Saved data entries:
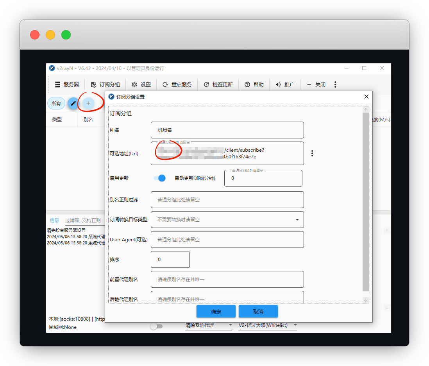Open three-dot menu beside the Url field
429x366 pixels.
point(312,153)
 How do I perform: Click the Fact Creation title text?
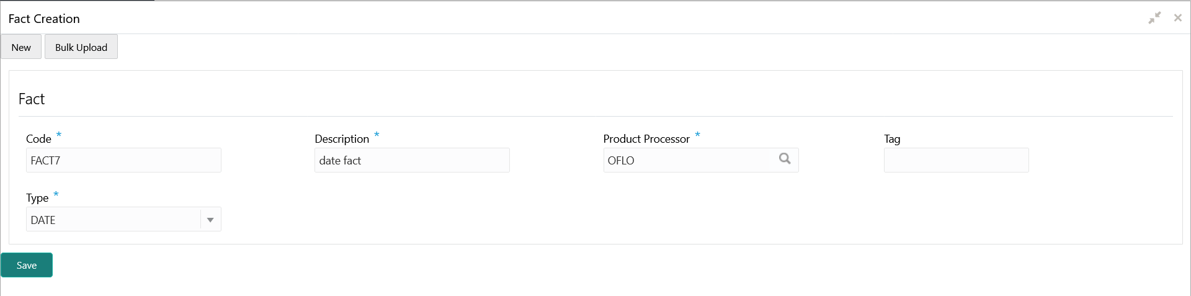coord(44,19)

WHAT YOU NEED TO DO: Only one thing is required: an exact printout of the lines from the line containing "How do I perform: Click" through the last line of the records, pictures excluded.

ANSWER TO THIS EXERCISE:
 How do I perform: Click the Fact Creation title text?
coord(44,19)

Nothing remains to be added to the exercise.